__TASK DETAILS__: This task calls for copying every line in the data below that contains the word "will".

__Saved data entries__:
■ ■ ■ ■

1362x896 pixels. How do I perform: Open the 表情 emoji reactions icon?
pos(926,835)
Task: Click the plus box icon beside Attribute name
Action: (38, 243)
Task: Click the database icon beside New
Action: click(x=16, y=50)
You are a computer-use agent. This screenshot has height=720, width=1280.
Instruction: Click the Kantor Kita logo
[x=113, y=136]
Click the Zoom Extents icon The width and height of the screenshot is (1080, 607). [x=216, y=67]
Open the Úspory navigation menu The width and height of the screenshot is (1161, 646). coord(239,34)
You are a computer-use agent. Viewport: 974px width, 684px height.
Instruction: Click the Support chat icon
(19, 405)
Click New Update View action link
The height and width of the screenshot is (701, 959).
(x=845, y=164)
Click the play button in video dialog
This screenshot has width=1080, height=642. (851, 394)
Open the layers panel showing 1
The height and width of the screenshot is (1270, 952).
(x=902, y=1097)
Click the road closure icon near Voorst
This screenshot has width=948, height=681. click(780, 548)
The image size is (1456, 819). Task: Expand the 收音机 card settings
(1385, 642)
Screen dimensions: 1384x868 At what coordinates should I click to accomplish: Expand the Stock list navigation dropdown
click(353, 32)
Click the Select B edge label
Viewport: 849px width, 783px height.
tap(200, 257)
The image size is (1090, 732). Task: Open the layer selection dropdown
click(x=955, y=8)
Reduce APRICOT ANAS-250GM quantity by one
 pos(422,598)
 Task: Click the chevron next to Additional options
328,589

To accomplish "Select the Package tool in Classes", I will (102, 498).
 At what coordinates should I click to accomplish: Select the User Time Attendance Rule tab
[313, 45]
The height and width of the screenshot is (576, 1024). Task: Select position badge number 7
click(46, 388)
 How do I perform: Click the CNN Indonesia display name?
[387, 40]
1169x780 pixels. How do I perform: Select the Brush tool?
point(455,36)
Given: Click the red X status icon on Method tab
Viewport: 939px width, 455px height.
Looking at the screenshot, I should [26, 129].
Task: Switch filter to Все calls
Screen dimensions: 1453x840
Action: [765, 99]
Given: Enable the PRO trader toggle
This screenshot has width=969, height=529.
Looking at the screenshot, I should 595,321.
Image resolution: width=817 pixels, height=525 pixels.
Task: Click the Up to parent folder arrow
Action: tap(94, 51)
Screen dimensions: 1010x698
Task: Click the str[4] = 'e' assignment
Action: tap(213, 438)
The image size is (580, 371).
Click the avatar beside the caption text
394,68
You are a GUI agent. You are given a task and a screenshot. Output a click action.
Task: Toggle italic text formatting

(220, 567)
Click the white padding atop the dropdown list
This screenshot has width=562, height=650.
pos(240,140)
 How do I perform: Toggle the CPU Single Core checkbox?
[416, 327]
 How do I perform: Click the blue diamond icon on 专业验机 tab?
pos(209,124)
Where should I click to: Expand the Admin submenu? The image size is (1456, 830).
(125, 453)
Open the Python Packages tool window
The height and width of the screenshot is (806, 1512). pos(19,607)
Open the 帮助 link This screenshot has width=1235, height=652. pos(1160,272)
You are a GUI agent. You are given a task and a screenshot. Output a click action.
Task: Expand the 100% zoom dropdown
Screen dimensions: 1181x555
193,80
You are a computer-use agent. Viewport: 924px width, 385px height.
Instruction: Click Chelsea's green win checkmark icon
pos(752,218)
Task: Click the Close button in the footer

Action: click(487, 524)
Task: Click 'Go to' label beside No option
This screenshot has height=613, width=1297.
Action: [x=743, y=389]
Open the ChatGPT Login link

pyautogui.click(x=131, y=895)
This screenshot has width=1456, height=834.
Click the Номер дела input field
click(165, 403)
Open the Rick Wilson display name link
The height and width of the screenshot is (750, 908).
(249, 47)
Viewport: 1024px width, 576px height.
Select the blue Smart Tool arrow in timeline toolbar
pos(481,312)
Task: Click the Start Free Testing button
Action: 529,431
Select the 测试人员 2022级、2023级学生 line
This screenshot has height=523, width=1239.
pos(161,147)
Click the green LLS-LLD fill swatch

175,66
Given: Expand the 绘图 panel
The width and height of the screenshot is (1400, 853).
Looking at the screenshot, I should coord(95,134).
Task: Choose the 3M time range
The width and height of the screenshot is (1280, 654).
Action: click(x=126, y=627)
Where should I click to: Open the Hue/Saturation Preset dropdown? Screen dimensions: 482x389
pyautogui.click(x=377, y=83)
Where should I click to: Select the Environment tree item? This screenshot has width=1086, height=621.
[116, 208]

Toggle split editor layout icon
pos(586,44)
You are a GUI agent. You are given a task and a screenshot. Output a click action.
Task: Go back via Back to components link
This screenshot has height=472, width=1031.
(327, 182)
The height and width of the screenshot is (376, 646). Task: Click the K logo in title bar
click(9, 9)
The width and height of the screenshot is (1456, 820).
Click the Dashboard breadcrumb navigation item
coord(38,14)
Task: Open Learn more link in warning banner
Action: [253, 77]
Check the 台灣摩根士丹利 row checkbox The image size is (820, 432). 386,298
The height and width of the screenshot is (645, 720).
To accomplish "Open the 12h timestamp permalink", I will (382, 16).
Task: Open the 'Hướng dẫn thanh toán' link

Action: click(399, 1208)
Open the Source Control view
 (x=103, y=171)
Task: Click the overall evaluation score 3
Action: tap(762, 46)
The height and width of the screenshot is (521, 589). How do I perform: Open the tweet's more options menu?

■ ■ ■ ■

__ANSWER BOX__:
To accomplish "Select the Package tool in Classes", I will (102, 498).
To accomplish "Open the 12h timestamp permalink", I will (382, 16).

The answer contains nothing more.